** Begin SOURCE PASSAGE **

The judgment on Friday said the sale had already taken place

By Our Special Correspondent in Mumbai

  • Published 19.11.19, 1:21 AM
  • Updated 19.11.19, 1:21 AM
The healthcare firm on Monday said the Supreme Court has sought an enquiry into the acquisition of healthcare assets from RHT Health Trust by the company.
The healthcare firm on Monday said the Supreme Court has sought an enquiry into the acquisition of healthcare assets from RHT Health Trust by the company. Telegraph file picture

Fortis Healthcare on Monday said it is exploring legal means with regard to last week’s Supreme Court judgment which had found the company guilty of contempt of court for violating its earlier order.

On Friday, the apex court had held former Ranbaxy promoters Malvinder Singh and Shivinder Singh guilty of contempt of court for violating its earlier order, asking them not to divest their shares in Fortis Healthcare.

The Supreme Court had, in an earlier order passed on December 14, 2018, issued a status-quo regarding the sale of controlling stake in Fortis Healthcare to Malaysian IHH Healthcare Berhad. The judgment on Friday said the sale had already taken place.

“This matter needs to be enquired into and we have to be certain when this sale actually took place and when was the controlling stake in Fortis transferred to IHH Healthcare Bhd… We are prima facie of the view that these transactions are in wilful disobedience of the order of this court dated December 14, 2018, read in conjunction with the earlier orders,’’ the apex court said.

It added that Fortis will be one of the contemnors.

The healthcare firm on Monday said the Supreme Court has sought an enquiry into the acquisition of healthcare assets from RHT Health Trust by the company. The apex court has also sought an enquiry into whether the subscription by IHH to the shares of the company was undertaken after the status quo order was issued, and if such a subscription was in violation of the status quo order.

“The company would be appropriately responding to these concerns of the Supreme Court by providing cogent evidence. The company remains firm that these transactions were, at all times, conducted in a fair and transparent manner after obtaining all relevant regulatory, shareholder and corporate approvals and only after making all due disclosures to public shareholders of the company and to the regulatory authorities, in a timely manner,’’ Fortis said.

** End SOURCE PASSAGE **

SET TASKS>
1. According to the article, on what date did the Supreme Court issue its earlier status-quo order on the sale of the controlling stake in Fortis Healthcare?
2. Reproduce the article word for word from "On Friday, the" to "in Fortis Healthcare.".
The material after this point comes from a separate source.

** Begin STORED DATA **

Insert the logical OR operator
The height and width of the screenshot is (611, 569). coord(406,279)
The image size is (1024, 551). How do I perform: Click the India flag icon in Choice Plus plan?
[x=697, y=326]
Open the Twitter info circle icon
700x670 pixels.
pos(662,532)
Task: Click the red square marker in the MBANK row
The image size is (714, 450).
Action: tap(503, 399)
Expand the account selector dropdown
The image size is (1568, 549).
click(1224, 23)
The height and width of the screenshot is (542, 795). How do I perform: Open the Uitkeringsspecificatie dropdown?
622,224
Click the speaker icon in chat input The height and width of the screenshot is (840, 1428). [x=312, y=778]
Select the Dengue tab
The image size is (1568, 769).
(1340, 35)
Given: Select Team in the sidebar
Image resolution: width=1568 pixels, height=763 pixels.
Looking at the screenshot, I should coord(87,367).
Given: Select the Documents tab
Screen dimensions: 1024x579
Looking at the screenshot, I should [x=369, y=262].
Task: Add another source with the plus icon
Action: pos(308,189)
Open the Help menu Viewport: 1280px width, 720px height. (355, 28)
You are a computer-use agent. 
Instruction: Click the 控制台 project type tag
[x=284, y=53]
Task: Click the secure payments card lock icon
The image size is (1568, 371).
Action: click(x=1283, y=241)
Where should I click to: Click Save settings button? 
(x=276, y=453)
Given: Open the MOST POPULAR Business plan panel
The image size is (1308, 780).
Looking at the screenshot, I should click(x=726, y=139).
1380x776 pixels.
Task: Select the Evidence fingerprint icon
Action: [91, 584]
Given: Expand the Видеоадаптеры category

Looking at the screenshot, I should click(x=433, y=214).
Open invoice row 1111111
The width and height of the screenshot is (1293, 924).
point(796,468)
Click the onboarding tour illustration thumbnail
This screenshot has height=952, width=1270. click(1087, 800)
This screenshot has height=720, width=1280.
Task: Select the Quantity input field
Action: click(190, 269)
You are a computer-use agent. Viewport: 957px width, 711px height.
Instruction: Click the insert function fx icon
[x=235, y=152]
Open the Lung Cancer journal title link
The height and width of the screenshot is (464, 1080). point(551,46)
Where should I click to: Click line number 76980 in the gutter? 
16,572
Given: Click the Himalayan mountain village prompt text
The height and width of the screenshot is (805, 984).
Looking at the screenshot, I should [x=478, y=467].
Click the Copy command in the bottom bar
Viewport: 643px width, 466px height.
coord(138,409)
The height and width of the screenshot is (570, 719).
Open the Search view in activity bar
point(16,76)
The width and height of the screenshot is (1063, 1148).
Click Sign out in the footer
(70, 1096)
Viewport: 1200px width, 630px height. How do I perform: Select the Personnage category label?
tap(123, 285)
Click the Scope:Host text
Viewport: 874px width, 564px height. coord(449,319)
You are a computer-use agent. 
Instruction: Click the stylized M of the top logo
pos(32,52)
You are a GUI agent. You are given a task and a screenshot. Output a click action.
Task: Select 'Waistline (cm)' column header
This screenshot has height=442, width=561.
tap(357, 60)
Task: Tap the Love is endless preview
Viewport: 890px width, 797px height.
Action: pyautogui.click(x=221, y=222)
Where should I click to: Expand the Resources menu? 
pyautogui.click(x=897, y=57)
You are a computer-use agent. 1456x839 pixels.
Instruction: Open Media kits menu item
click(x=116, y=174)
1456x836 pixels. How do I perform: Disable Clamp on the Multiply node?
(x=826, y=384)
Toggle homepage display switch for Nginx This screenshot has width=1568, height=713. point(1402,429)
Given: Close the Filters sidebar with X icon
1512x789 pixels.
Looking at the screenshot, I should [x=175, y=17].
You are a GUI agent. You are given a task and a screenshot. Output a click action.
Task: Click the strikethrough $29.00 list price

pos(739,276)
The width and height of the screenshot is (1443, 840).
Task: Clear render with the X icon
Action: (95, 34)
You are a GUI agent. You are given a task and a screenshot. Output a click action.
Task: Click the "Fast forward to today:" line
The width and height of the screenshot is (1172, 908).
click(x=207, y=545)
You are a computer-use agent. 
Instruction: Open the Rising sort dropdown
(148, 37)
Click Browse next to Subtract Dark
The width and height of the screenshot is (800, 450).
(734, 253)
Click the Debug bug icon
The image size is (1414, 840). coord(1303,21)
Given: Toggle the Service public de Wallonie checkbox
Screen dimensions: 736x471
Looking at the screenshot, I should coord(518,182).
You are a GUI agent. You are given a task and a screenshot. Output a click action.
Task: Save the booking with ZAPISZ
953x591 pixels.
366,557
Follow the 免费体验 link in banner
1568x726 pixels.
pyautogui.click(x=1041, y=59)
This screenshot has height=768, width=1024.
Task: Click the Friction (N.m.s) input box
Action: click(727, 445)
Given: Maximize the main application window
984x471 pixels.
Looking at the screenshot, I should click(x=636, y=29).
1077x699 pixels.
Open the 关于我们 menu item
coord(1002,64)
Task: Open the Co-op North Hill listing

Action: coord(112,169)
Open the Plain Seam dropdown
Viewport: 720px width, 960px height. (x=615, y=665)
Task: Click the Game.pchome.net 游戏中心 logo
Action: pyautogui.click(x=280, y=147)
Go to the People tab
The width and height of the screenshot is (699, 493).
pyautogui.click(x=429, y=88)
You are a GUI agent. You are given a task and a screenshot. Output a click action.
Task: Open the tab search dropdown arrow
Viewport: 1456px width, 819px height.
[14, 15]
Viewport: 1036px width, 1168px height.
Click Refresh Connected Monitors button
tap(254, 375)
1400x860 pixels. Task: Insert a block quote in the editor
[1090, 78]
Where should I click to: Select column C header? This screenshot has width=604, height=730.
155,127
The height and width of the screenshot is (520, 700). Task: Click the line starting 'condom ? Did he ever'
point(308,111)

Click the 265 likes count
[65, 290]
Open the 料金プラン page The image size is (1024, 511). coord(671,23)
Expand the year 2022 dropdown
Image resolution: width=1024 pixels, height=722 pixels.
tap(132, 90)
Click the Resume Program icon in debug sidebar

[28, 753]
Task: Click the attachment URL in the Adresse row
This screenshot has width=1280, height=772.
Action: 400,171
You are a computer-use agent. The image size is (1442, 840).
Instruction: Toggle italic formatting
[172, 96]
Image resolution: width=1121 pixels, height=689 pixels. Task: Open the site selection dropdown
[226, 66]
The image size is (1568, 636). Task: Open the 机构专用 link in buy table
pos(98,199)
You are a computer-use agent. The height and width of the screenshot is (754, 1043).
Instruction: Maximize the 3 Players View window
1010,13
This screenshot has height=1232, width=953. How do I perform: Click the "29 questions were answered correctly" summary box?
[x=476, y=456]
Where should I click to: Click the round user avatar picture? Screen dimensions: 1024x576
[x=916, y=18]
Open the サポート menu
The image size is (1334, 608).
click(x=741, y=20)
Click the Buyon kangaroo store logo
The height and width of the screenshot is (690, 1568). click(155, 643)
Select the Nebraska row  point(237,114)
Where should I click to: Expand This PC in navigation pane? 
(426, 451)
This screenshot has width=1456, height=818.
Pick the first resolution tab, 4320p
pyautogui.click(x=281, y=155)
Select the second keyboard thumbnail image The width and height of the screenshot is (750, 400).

** End STORED DATA **

OUTPUTS FOR THE TASKS>
1. December 14, 2018.

2.
On Friday, the apex court had held former Ranbaxy promoters Malvinder Singh and Shivinder Singh guilty of contempt of court for violating its earlier order, asking them not to divest their shares in Fortis Healthcare.